Plant care
Wilmot's Dinteranthustemperature & humidity
Dinteranthus wilmotianus
More about wilmot's dinteranthus
Ideal temperature for wilmot's dinteranthus
Temperature kills fewer wilmot's dinteranthus plants than you'd think. What kills them is the micro-climate within a normal-temperature room — a leaf pressed against single-glazed winter glass, the hot dry updraft directly above a radiator, the cold blast from an AC vent. The thermostat reading at 8–35°C (46–95°F) is fine; the spot you put the plant in matters more. Below roughly 8°C the damage starts — soft blackened patches, translucent leaves, sometimes overnight.
Cold tolerance & winter care
Wilmot's Dinteranthus is frost-tender (USDA 10–11 (indoor-only in virtually all climates), RHS H1c). It cannot survive a frost, so in most of the US and UK it lives indoors year-round or summers outside and comes back in well before the first autumn frost — once nights drop toward 10-12°C is the cue, not the first frost warning. Acclimate it over a week when moving between indoors and out so the leaves do not shock.
Humidity for wilmot's dinteranthus
Wilmot's Dinteranthus sits happiest at around 15–35% relative humidity. Requires extremely dry conditions, even drier than most succulents. High humidity during dormancy is fatal. Good ventilation is critical. The usual low-humidity tell is crisp brown leaf tips and edges while the soil moisture is fine — a sign the air, not the watering, is the problem. If you need to raise it, the reliable methods are grouping plants together, standing the pot on a tray of damp pebbles (the pot above the waterline, never in it), or running a small humidifier in winter when indoor heating dries the air most. Misting is the least effective — it raises humidity for minutes, not hours.

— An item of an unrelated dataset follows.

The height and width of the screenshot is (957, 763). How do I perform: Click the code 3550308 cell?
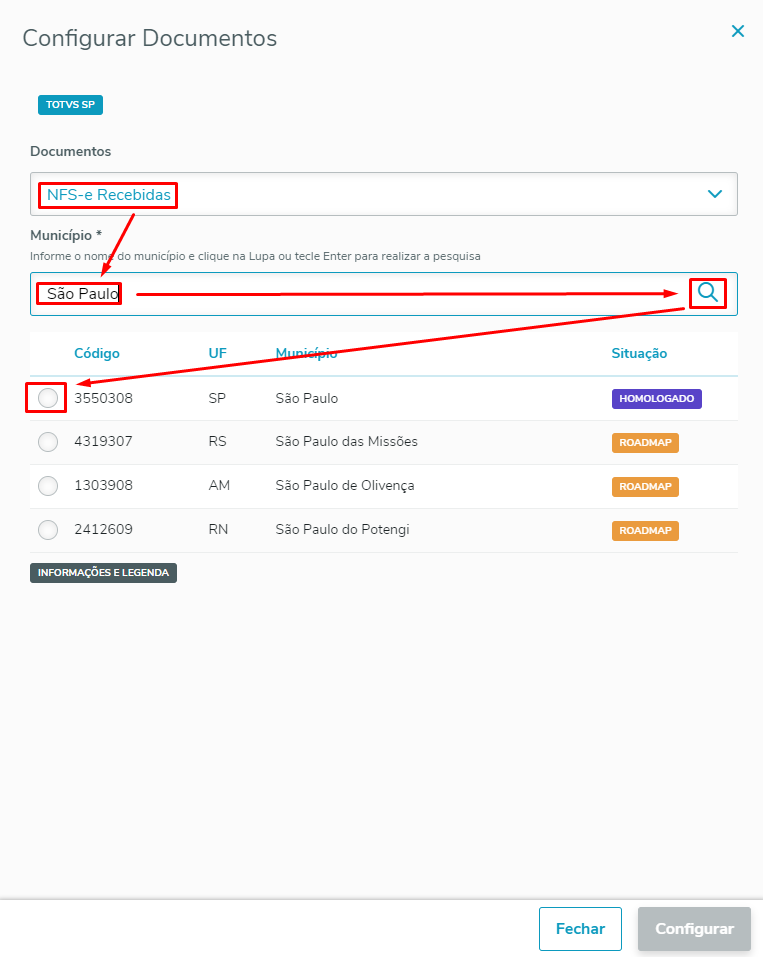[x=103, y=398]
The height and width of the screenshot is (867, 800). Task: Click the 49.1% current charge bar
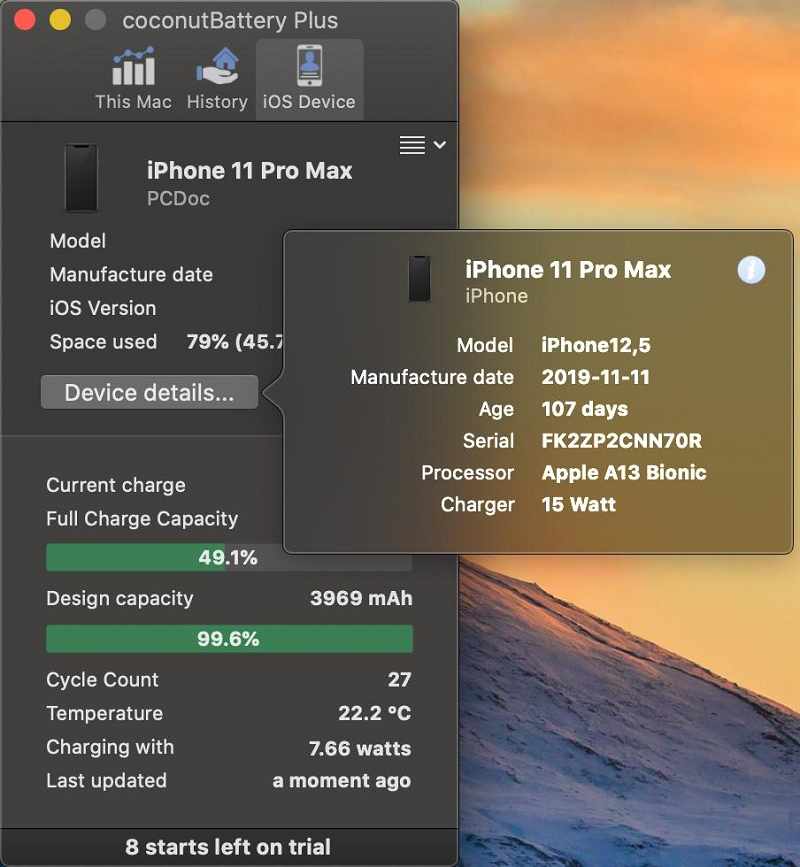[229, 558]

Wilmot's Dinteranthus temperature & humidity — frequently asked questions
What temperature is best for wilmot's dinteranthus?
Wilmot's Dinteranthus grows best between 8–35°C (46–95°F). Keep it out of cold draughts, off freezing windowsills in winter, and away from the hot dry air directly above radiators — the extremes matter far more than the average room temperature.
How cold can wilmot's dinteranthus tolerate?
Wilmot's Dinteranthus starts to suffer below roughly 8°C. It is frost-tender and will be damaged or killed by a frost, so bring it indoors once nights fall toward 10-12°C.
What humidity does wilmot's dinteranthus need?
Wilmot's Dinteranthus prefers about 15–35% relative humidity. Requires extremely dry conditions, even drier than most succulents. High humidity during dormancy is fatal. Good ventilation is critical.
How do I raise humidity for wilmot's dinteranthus?
Group it with other plants, stand the pot on a tray of damp pebbles (kept above the waterline), or run a small humidifier in winter. Misting only helps for a few minutes, so it is the weakest option for a plant that genuinely needs more humidity.
Can wilmot's dinteranthus live outside?
Wilmot's Dinteranthus is rated for USDA zone 10–11 (indoor-only in virtually all climates) and RHS hardiness H1c. Outside that range it must come indoors before the first frost — treat any outdoor stint as a summer holiday, not a permanent home.
More wilmot's dinteranthus care
In the UK? Keeping wilmot's dinteranthus warm in a UK home covers the radiator, single-glazing and heating-season humidity angle. Temperature and humidity are one piece. See the full wilmot's dinteranthus care guide, its cold-hardiness guide, and watering schedule — humidity and watering problems are easy to confuse.